Technically true, but also a red herring really, since in high summer the temperate regions of Europe offer numerous vegetated areas every bid as lush and impenetrable as most jungle (and most "jungle" isn't triple canopy rainforest -- depends on rainfall and season). I was just in very dry Tuscany, and took careful note of the density of the vegetation adjoining backroads, tracks and fields; plenty dense and tall enough to hide a tank in many places.

Look guys, at <200 meters, with a TC out, I could buy a tank fairly promptly spotting a solid manmade object like a bunker that's shooting and taking other fire, even when camouflaged. The TC lights him up with the .50 for the gunner, fine. But at 400+, rapidly picking out 2 men 16m back in Heavy Forest, trees and bocage firing single shot rifles at somebody else? While the tank is also moving through difficult ground? That's just too much!

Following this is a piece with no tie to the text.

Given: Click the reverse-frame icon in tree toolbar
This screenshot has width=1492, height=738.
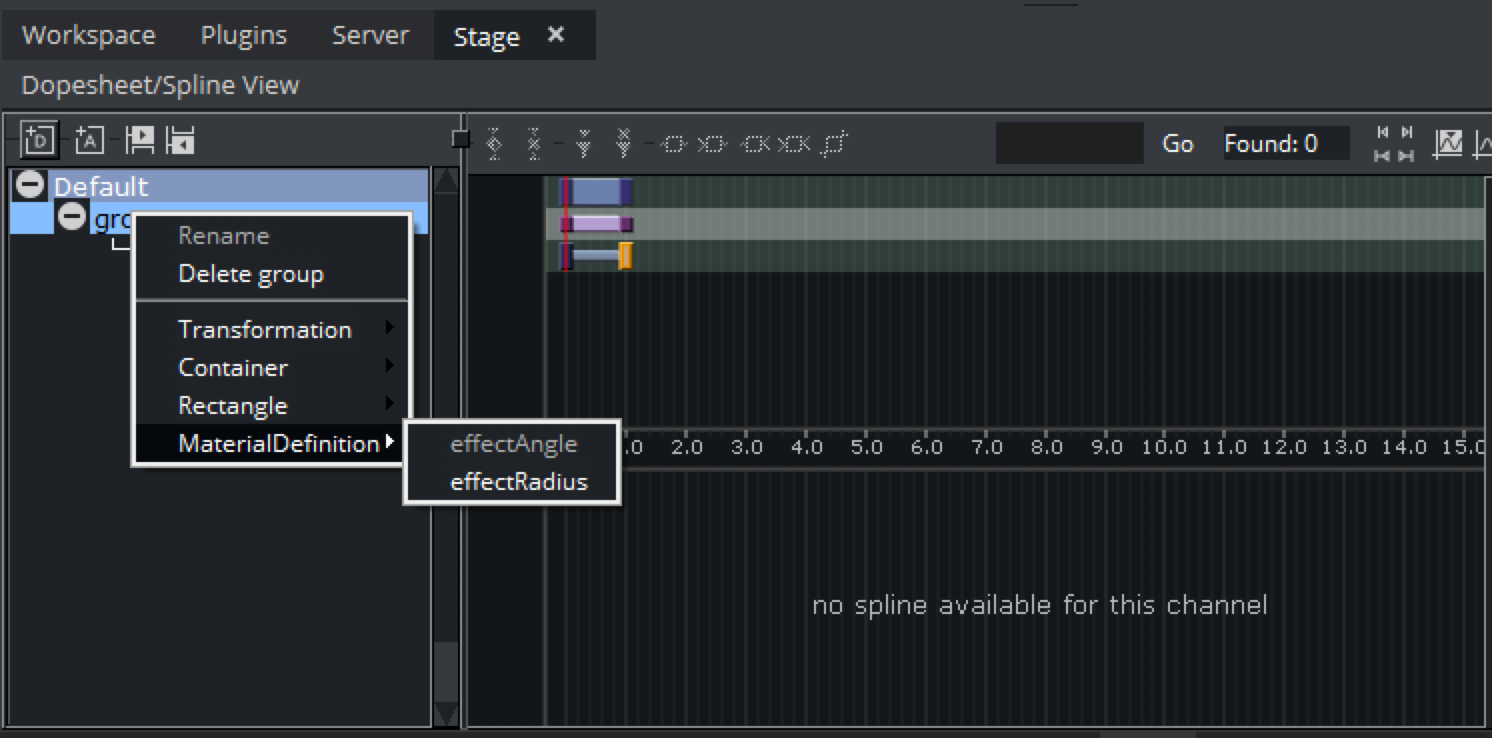Looking at the screenshot, I should pyautogui.click(x=180, y=140).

I took away the bunkers. It now takes the tanks about a minute on average to start lighting up -- very accurately, including main gun shots -- the unfortified infantry targets in Heavy Forest and bocage cover. Forget Pacific, a tweak is needed here.

In the meantime, I'm giving strong consideration to setting my scenarios in ahistorically Foggy conditions. Wondering if there's a way to switch off or alpha channel away the visual artifacts....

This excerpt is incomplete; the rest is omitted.